Infertility, decreased sexual function and developmental disabilities in offspring are hazards associated with reproductive toxins. Though genetics often play a large role in these issues, many substances have been identified as reproductive toxicants and also play a role. Substances of concern which are known or suspected to be reproductive toxins, and are relevant to the building industry, include cadmium, halogenated flame retardants, mercury, PFCs and phthalates.
More information: Centers for Disease Control and Prevention
What Can I Do On My Project?
• Set tight goals for electricity use.
Cadmium, mercury, lead and particulates are released when coal is burned, so each kilowatt hour saved is a reduction in emissions which are hazardous to human health.
• Request Health Product Declarations (HPD) from product vendors and manufacturers.
An HPD identifies health hazards associated with product ingredients.
• Specify Restriction of Hazardous Substances Directive (RoHS)-compliant controls, wire, cable, electronic and electrical equipment, including lighting fixtures.
The European RoHS restricts the use of six hazardous materials (including mercury, lead, and cadmium) in the manufacture of electronic and electrical equipment.
• Ask insulation, furniture and fabric product manufacturers about Halogenated Flame Retardants.

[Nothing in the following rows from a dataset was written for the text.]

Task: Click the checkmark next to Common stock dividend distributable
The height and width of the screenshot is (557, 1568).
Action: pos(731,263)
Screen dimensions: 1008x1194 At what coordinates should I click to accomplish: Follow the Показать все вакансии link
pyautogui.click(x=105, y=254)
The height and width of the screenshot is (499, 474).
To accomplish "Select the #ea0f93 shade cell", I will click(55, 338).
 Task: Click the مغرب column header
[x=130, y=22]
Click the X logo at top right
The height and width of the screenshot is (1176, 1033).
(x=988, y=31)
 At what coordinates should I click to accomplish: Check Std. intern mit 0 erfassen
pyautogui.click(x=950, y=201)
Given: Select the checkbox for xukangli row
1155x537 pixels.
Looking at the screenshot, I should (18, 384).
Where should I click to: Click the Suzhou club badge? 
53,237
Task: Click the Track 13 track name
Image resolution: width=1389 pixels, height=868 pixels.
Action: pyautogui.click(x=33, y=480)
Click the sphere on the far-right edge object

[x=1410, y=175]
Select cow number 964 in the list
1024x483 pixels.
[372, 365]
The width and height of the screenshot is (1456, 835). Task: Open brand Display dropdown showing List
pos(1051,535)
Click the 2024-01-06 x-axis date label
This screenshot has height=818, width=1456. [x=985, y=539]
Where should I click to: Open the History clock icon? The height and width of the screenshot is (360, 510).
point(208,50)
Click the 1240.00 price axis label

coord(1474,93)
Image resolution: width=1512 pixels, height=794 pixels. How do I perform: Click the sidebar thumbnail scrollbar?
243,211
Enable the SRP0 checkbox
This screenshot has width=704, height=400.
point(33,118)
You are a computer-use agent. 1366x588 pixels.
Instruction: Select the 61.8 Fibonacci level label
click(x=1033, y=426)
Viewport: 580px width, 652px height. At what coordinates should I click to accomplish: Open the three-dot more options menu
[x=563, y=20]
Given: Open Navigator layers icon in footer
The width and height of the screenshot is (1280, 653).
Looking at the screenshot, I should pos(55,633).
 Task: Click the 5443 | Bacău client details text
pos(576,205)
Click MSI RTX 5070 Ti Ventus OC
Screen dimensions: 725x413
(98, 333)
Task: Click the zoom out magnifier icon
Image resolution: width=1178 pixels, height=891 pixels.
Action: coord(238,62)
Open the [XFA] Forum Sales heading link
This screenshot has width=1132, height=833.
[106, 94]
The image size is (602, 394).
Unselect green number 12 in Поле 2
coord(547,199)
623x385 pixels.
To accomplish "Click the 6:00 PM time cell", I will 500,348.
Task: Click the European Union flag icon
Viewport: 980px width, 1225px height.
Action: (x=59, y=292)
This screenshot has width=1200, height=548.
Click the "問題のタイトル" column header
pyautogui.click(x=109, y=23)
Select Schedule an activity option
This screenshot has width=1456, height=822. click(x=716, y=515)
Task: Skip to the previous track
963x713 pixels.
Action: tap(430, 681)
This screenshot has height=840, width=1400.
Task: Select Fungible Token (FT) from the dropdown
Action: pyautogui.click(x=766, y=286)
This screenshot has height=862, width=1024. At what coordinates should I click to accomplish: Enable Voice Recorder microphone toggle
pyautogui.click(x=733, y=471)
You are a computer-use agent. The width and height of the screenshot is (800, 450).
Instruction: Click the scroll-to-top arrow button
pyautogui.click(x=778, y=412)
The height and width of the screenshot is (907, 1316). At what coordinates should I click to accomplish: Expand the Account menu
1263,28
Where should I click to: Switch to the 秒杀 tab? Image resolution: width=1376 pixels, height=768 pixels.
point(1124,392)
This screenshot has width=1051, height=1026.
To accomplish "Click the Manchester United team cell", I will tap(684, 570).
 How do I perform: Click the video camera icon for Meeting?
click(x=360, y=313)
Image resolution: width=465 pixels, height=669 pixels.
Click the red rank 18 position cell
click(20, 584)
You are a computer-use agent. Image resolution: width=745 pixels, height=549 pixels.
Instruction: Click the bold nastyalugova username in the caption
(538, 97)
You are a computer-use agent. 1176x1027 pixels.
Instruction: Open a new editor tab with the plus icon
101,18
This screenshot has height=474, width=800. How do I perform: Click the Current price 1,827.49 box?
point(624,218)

Ask whether their products comply with relevant regulations by using a minimum amount of flame retardants and avoiding the most toxic flame retardants.
• Ask textile and carpet manufacturers whether their products contain long-chain PFCs for stain or water repellence.
Note: some long-chain PFC abbreviations to avoid include PFOA, PFAS, PFAC, PFHxS and PFOS.
• Specify stainless steel or galvanized finishes in lieu of cadmium coatings for fittings and other hardware materials.
• Select low-mercury fluorescent lamps and mercury-free lighting options.
• Avoid selection of equipment which requires batteries for power.
Consider hardwired or power-free alternatives when appropriate. Batteries contain toxic metals and acids which present hazards to people during recycling and disposal.